Tag-Archive for ◊ Gladys Aylward ◊

Author: Rebecca
• Wednesday, May 28th, 2008

There is a stunning post at EastCoast Life about the abhorrent practice of foot-binding in the Orient. The photos are both sickeningly fascinating, and inexplicably horrendous.

The kids and I have studied the missionary work of Gladys Aylward, a hero of ours. She was an Englishwoman in the early 1900s who desperately desired to evangelize China, but was considered too old and too inexperienced to join the missions group. Aylward decided to be a missionary, anyway, without their help. She got a job and saved up her own money to take a train through dangerous Russia and on to China– Manchuria, specifically. Her story is INCREDIBLE and I highly recommend the book Gladys Aylward: The Adventure of a Lifetime (it’s a young-adult book and very readable).

At first, the Manchurians treated Gladys like a hostile intruder, but after seeing her compassion, love, and incredible generosity, named her “Ah-wei-dah,” which means “virtuous one.” The Manchurian leader became a Christian by observing her love and compassion. Gladys also adopted dozens of orphaned children; she quelled a violent prison outbreak and then negotiated for the starving prisoners; and she rescued hundreds of Chinese children (she led them on a dangerous– but life-saving– journey over mountains when the Japanese invaded during World War II).

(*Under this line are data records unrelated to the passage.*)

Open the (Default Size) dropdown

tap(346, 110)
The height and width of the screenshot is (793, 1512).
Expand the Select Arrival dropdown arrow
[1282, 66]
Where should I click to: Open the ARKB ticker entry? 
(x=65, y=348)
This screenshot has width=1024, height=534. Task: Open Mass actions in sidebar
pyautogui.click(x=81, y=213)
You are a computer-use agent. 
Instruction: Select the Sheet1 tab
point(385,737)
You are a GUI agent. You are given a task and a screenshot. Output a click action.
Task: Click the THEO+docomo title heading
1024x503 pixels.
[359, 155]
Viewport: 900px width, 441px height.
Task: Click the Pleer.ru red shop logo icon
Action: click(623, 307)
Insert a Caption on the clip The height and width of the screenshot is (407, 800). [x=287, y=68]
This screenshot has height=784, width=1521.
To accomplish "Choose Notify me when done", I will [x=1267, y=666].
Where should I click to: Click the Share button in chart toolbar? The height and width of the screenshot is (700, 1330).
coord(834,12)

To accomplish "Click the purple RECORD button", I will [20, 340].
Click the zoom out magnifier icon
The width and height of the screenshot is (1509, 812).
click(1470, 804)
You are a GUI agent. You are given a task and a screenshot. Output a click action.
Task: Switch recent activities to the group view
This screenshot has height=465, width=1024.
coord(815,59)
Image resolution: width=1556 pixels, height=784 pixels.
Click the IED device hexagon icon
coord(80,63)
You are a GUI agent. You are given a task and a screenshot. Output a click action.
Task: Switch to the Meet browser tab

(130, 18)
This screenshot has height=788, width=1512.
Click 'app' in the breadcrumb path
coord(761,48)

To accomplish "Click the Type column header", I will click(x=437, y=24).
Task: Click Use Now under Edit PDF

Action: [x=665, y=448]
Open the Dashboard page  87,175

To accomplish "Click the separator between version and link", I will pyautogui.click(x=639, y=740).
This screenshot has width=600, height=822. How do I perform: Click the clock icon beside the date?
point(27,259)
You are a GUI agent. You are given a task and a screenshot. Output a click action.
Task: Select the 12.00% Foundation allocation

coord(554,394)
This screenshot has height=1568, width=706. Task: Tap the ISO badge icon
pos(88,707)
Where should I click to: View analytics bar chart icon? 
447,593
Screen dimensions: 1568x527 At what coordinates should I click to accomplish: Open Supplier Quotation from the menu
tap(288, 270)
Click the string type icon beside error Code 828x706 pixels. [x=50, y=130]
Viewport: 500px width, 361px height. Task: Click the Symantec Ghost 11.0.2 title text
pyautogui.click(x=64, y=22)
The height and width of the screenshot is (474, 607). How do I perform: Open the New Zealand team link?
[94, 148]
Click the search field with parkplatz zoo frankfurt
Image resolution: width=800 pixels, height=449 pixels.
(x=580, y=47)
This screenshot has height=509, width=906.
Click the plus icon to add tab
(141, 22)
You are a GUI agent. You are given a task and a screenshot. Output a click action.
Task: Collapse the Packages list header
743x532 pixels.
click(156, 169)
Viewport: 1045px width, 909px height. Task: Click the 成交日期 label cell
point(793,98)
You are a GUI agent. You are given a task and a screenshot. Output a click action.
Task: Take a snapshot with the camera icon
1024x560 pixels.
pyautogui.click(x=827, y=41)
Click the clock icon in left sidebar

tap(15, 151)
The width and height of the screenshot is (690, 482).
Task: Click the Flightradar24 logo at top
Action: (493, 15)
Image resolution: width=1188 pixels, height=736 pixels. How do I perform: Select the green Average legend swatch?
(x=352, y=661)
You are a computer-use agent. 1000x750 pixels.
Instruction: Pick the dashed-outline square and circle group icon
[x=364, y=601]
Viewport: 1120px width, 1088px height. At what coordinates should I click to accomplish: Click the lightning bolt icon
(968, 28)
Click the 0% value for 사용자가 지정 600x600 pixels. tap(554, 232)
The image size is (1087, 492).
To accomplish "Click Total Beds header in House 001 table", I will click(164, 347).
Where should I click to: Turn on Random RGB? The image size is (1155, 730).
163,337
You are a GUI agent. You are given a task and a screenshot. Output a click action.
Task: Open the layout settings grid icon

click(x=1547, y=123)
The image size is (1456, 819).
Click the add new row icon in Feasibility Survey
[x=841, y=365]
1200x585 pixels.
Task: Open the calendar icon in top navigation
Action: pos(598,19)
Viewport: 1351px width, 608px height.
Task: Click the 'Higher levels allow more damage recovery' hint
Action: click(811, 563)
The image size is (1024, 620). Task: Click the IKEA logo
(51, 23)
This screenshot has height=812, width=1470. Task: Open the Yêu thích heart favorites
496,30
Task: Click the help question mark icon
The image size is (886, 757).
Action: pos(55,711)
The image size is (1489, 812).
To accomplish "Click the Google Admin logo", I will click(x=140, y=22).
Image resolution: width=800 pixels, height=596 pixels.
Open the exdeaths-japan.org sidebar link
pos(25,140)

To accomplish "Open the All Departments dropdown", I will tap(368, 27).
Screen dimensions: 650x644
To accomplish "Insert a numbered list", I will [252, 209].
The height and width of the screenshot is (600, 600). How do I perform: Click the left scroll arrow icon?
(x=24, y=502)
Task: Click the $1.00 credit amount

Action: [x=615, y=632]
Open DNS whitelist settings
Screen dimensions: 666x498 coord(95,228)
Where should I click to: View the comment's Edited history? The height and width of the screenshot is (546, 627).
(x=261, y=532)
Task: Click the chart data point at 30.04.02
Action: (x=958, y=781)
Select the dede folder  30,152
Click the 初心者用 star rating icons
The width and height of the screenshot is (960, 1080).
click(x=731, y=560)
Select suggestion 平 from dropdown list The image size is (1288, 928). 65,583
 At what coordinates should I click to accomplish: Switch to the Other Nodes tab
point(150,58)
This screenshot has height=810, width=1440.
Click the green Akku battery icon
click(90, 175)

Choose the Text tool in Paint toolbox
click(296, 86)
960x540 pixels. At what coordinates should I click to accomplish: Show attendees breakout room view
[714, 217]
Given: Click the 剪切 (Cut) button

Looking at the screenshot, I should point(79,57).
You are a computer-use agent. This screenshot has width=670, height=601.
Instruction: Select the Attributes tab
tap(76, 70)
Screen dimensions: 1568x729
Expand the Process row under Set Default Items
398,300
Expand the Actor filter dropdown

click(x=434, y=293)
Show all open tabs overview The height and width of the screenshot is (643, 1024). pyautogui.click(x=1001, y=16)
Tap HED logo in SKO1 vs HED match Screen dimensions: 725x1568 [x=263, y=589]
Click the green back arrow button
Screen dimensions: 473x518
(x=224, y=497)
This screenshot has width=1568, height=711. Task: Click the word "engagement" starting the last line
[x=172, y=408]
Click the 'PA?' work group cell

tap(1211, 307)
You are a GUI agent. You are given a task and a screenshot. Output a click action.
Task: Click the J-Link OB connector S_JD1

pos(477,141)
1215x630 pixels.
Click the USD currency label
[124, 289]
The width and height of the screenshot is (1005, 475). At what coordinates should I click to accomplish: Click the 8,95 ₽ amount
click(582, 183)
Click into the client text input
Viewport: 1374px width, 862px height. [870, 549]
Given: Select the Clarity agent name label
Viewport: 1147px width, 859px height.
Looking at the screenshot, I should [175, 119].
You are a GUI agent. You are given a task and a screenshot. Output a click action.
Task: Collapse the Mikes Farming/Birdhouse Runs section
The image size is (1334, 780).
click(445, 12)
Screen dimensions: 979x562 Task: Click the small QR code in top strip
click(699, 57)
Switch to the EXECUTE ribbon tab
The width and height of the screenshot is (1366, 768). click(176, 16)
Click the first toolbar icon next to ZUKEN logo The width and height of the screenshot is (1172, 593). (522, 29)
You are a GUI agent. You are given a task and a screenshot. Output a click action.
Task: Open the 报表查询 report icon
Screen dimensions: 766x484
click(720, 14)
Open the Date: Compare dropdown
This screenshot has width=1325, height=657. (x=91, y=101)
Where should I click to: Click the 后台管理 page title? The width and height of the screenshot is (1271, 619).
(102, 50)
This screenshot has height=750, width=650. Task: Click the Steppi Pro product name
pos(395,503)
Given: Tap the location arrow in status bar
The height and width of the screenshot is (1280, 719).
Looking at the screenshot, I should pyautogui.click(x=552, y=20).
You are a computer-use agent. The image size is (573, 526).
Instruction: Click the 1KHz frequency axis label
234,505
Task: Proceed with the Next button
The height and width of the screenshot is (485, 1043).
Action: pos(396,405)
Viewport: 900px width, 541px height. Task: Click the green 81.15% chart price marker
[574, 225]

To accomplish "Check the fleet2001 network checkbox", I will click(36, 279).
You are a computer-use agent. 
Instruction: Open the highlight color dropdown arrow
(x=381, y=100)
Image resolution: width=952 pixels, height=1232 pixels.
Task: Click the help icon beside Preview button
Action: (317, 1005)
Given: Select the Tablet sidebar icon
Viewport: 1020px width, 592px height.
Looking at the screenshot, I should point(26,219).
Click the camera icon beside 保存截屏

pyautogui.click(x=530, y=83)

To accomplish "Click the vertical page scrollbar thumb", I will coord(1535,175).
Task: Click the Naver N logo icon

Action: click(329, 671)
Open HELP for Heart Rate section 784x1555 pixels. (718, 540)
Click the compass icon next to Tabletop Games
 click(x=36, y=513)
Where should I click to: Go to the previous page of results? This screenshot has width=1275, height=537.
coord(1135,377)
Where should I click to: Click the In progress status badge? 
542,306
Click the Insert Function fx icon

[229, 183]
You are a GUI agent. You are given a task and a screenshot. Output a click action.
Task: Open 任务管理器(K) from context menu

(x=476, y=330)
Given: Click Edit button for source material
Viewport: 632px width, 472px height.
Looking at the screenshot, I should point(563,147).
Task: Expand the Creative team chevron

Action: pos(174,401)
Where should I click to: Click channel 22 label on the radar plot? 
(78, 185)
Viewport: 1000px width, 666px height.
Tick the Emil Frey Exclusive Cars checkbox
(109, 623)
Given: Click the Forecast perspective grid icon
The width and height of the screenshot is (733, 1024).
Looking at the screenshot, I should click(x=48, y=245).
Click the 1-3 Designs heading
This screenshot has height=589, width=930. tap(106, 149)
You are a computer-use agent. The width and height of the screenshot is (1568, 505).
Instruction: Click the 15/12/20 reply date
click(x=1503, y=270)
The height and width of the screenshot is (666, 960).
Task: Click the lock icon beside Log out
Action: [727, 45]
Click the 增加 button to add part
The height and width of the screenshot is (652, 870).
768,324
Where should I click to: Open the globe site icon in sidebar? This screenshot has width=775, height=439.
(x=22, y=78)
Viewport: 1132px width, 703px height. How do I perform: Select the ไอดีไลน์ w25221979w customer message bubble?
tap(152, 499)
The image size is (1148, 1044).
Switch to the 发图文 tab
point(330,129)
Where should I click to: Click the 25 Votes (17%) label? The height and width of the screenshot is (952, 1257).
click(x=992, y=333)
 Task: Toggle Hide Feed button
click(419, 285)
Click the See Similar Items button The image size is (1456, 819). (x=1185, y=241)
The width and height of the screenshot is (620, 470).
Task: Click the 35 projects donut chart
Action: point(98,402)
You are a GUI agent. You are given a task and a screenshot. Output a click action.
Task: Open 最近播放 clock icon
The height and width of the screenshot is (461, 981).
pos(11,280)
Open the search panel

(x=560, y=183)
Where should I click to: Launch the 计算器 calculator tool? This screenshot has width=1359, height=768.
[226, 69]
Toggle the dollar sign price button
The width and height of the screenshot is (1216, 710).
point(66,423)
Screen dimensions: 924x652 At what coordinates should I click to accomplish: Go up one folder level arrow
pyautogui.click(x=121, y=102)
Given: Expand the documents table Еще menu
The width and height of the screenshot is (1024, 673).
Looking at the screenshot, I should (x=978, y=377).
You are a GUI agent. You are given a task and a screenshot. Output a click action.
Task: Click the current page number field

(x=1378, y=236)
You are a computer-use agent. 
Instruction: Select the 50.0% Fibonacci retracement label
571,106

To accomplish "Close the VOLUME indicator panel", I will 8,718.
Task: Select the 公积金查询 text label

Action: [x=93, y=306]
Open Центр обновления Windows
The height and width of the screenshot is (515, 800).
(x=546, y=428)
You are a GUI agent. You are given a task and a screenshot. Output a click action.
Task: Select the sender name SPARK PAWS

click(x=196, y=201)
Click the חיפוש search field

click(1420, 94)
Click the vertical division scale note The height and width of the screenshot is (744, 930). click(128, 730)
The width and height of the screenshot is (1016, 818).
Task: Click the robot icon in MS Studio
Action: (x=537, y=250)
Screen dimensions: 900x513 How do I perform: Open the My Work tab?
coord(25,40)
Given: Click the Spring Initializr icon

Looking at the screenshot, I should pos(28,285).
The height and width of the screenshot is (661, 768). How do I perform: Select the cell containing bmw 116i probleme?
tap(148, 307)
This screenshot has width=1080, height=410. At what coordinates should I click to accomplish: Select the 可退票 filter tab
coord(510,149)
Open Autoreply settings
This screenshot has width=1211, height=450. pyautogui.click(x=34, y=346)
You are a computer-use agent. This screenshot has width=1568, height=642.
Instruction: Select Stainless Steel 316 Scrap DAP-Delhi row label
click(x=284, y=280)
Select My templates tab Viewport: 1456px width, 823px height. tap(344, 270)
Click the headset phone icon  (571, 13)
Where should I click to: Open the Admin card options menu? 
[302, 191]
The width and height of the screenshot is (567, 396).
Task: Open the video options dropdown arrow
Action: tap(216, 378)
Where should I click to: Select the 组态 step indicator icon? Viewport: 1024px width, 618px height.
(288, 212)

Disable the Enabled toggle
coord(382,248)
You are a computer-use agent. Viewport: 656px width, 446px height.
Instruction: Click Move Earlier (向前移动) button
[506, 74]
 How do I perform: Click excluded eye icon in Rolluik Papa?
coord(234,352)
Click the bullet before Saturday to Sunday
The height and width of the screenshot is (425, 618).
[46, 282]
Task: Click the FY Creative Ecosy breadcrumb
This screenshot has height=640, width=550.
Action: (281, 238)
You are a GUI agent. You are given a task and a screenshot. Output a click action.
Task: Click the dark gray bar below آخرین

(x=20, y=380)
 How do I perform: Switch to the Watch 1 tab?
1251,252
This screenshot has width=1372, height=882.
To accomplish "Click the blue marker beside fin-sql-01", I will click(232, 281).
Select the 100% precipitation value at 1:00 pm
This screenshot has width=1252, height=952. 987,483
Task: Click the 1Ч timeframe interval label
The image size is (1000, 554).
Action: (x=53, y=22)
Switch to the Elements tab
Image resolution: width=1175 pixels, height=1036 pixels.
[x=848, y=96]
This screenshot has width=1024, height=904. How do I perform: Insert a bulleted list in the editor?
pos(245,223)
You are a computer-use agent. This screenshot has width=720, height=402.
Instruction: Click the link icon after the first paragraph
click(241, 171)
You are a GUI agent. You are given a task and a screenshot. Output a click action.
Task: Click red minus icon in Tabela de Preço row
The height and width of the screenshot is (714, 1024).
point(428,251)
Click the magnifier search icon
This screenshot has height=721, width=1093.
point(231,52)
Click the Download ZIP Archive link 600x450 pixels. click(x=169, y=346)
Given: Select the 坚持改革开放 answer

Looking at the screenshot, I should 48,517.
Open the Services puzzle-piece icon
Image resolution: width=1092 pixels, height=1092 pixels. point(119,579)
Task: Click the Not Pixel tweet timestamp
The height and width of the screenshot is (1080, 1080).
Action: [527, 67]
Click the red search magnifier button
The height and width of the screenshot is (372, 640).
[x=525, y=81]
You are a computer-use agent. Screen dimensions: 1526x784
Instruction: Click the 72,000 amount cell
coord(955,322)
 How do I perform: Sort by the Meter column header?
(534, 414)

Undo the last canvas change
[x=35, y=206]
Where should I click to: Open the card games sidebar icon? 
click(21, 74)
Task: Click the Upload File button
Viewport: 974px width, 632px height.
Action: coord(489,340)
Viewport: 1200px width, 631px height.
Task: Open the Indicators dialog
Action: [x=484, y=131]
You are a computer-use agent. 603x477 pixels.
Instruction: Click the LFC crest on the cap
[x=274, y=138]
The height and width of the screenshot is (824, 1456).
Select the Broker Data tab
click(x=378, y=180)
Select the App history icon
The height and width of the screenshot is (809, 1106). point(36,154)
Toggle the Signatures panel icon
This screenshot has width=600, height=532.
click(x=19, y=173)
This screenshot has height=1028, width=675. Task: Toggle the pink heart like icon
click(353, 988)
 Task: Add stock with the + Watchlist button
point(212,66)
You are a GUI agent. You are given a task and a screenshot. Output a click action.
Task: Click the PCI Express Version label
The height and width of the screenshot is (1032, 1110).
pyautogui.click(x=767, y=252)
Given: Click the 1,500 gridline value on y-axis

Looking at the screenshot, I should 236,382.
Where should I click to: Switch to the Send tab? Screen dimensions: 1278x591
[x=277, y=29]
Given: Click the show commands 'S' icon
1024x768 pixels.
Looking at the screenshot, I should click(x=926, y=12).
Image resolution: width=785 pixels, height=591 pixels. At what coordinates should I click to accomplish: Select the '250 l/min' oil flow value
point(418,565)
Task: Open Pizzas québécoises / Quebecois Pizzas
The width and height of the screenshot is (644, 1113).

What a wonderful woman she was! (By the way, you just know that the modern Christian Chinese church is a direct descendant of the work of Gladys, Hudson Taylor, and Eric Liddell among those children, because all foreigners were expelled from China during WWII. These little Christian children were all that remained of the Christian faith in that country). Gladys is buried in Taiwan, facing her beloved China. Eric Liddell died in a concentration camp in China by the hand of the Japanese occupiers; he is buried in China.

During her missionary ministry, Gladys helped enforce the new law in China against foot-binding. Foot-binding, practiced for centuries in China, had been outlawed by the Nationalist government. They were finding it hard to enforce, because Chinese men still wanted it. Like EastCoastLife says, the perverted disfigurement and torture of little girls’ feet was for the sole purpose of their selfish, perverted pleasure.

yuk

It made me think that nothing new has really changed, has it? In our Western culture, it has been the same way, too. There were corsets, which restricted a woman’s waist so badly that mothers died during pregnancy or during childbirth. The female mortality rate was horrific. In Gone With the Wind, it is made notable that Scarlett O’Hara had an 18-inch waist. Talk about disfigurement!

What is it today? Being super-skinny, having watermelon-sized implants, Botox, etc. I shake my head and really wonder why men like their women so disfigured and unnatural and why women tolerate it and allow the perversion to continue on to afflict their children.

It’s something to think about. Are we really any different now? Are we still ruled by pressures to contort our bodies so as to appear more enticing for men? Is it really worth it?!